We made descent from A. Block peak completely "wrecked", along the "duty" route of N. Petrichenko through the col along South-west crest 5B, along "the head of the cheese", which is named after peculiar stone relief, similar to cheese holes.

Having one day rest in base camp returns us back to championship schedule and here we are coming up again to our next purpose - the "pillar" of Admiralteets peak (5090 m). We have seen it from the summit of A. Block, where from it looks rather small compared with grandiose North face of North Aksu (5217 m) peak itself. Even now, when we make right turn along Aksu glacier, we are coming during long time along it which is a dominant of all this region, that rising up with 1500 meter high with smooth almost vertical rock face, where there are no any easy routes at all. It's like peculiar "forge of Soviet Union Heroes".

One of the most classical 6A degree extra route and rather safe from stone fall is Leonid Troschinenko's one along the right bastion. After the huge rock stone named "Utiug" (Iron), there are two splits of I-st and II-nd "Integrals" with shock stones in a form of "pancake". It's rather easy orientation along this route, as it has some logical relief for self orientation during 1000 meters approximate 75 degrees steep bastion.

Left bastion route - 6A, first climbed by Vladimir Kavunenko has the same climbing difficulty as previous one, but with rather poor micro relief. The "key" part is central "mirror", 300 meters vertical granite pillar with overhanging and a few crags to climb.

Central part of Aksu North face is a kind of gutter, that collects all mass of stones, ice and water, which are falling down the face. This part should be climbed within morning time before midday to be safe and sound. This Central part, climbed first time by V. Popov (6B) is very difficult and tension for climbing and takes about 10 days - that is the reason it was repeated only three - four times. Central part of the face is possibly to climb only be the narrow vertical crag, which time by time is filled up with ice or snow.

A huge ice very steep coloir, that begins in the centre of the face and comes to the summit of right rock bastion presents another 6A extra route, climbed first by A. Moshnikov. It's here that you can combine extreme ice and rock climbing together.

It is a splendid view around from the summit of the Aksu over so called "horse-shoe", which is formed except for Aksu itself by Iskander (5120 m) group, peak Petrogradets (5163 m) and peak Admiralteets (5090 m).

Leaving to the back Aksu face, we are pleased to look over all "horse-shoe" with dominating of sharp pointed North Iskander peak (5000 m), with the route of V. Bashkirov 5B along North-East face, coming up along the series of vertical crags and is extremely interesting for free climbing, that we can easily see.

All foreigners visiting this region as usual prefer to climb Small Iskander (4520 m), that presents two route 5A degree - left or right one, which could be climbed up and down within one day long, spending a night before under overhanging huge stone to be safe from any stone fall.

== Dataset content ==
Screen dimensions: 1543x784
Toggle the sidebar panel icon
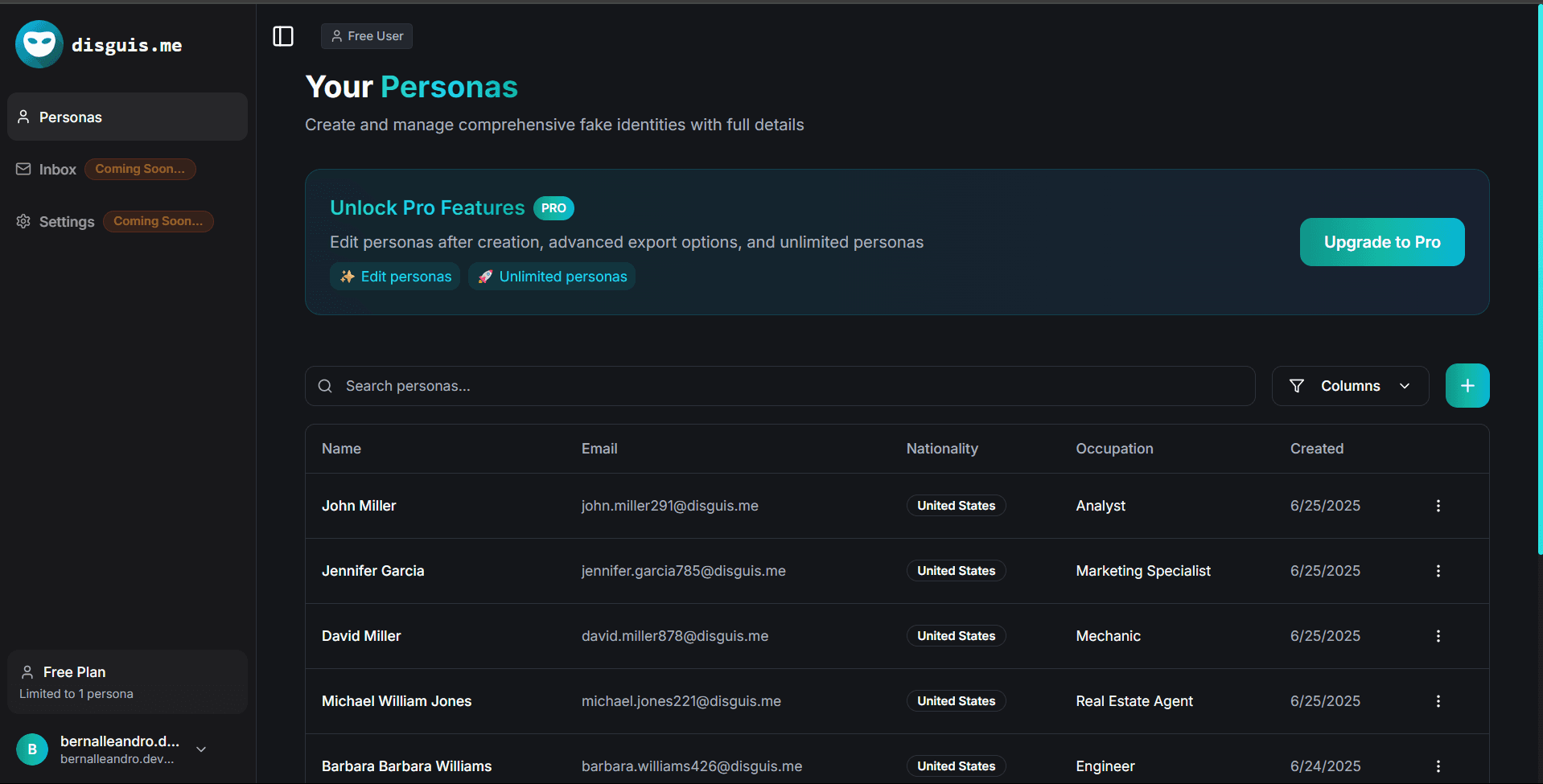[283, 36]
---
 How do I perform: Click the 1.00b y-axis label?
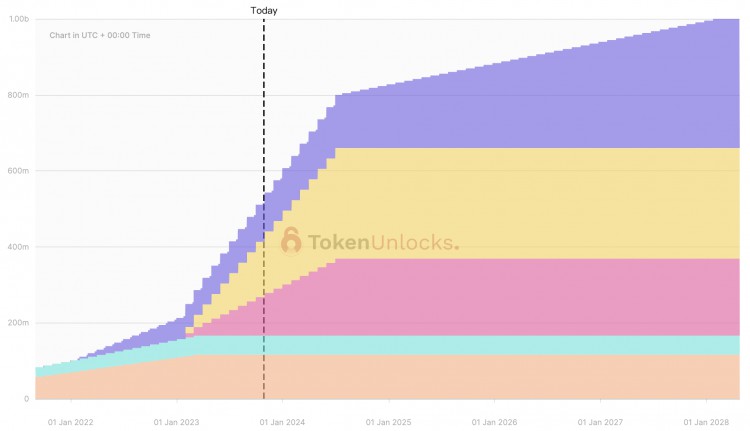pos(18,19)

== Brief ==
Pick up the account of the climbing routes around Aksu peak where it stops, continuing right after its last sentence.

== Expected answer ==
Finally we get to the place of bivouac on the moraine beneath the "Pillar" of Admiralteets peak, where from we admire during a long time of sunset coloured South face of Iskander group - almost vertical monolith rocks, with the only shelf, looking like a bird, in the centre, where from it is better to make a development of the upside part of the rock face, climbing for example along the centre by V. Grischenko route - 6A.

It used to be like a "small Elf" compared with Aksu giant, looking from the distance, now the "pillar" proved to be 800 meters vertical monolith monument, inspiring the climber with the feeling of at least the respect and trembling. 6A degree route begins from the wide shelf coming to the face from right side and further along the centre by vertical crag, which time by time is filled with snow and ice. There is no other variants to choose by the smooth "mirrors" around.

We spent first day to develop lower part. There is snow-ice slope with bergshrund in the middle, that comes to the rock face, standing vertically right away. Obviously, everything is pre-fixed in this life, and again I have an evidence of this fact. A huge few meters stone is falling down along the slope, speeding up, moving to us. First of us could hide himself in overhanging rocks. Second is rather away from it, and I am standing the last, fixed to the rope two meter higher the bergsgrund, that could save my life if I managed to unfixed the rope and drop down. But I have no enough time. Automatically I am trying to calculate it trajectory and obviously see that it comes directly over to me. I have no the place to hide to, and the only thing I can do is to learn the art to be a "mole", digging in to the fresh snow, prepared myself to the worst. It was a miracle, that the centre of this stone block passed only half meter from my face, pouring and bared me completely with a snow and moreover packaged and pulled me deep inside, and then taking away all my horror and tension, looking like locomotive from the distance above.

After the time, when the only inclined shelf in the centre of the "pillar" and its top are touched with sun light, we have to stand the test of the ice falling down bombing on our heads and obviously it was some danger looking up side direction.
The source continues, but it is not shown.